Dataset listing:
^^^^
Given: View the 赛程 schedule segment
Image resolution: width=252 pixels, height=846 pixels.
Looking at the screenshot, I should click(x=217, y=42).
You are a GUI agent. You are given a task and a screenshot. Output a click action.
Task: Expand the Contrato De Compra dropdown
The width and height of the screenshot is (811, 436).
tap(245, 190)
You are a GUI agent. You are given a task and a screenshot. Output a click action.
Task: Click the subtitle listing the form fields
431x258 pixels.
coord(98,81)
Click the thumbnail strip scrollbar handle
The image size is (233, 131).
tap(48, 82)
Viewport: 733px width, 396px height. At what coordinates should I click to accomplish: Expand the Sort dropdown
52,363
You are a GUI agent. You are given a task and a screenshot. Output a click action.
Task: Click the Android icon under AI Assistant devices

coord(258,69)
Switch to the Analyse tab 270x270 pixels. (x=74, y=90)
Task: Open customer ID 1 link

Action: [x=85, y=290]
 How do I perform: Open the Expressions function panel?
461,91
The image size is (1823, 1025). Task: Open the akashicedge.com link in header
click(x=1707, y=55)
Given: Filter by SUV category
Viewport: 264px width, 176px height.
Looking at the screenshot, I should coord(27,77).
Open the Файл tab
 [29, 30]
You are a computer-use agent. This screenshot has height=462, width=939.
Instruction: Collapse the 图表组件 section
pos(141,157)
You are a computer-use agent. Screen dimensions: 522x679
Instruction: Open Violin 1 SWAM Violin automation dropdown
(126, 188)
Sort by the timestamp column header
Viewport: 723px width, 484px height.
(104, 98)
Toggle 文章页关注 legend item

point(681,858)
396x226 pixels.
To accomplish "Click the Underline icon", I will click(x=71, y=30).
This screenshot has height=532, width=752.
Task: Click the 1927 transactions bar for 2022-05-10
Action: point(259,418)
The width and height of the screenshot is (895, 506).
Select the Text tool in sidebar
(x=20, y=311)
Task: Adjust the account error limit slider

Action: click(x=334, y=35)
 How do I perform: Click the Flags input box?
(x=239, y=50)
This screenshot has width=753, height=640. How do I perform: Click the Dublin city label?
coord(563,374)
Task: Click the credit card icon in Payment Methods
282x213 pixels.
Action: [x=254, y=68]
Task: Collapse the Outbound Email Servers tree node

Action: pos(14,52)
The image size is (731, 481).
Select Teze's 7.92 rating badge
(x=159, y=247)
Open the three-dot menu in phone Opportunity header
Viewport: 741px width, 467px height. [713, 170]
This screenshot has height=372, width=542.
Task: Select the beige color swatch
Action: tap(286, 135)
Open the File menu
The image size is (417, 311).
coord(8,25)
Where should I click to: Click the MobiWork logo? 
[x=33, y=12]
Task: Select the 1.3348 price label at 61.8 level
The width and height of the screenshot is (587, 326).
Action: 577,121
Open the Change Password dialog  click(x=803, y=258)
^^^^
**Objective**:
Report every line of the listing above that contains the string "header", copying each such line in full.

**Task solution**:
The image size is (1823, 1025). Task: Open the akashicedge.com link in header
Sort by the timestamp column header
Open the three-dot menu in phone Opportunity header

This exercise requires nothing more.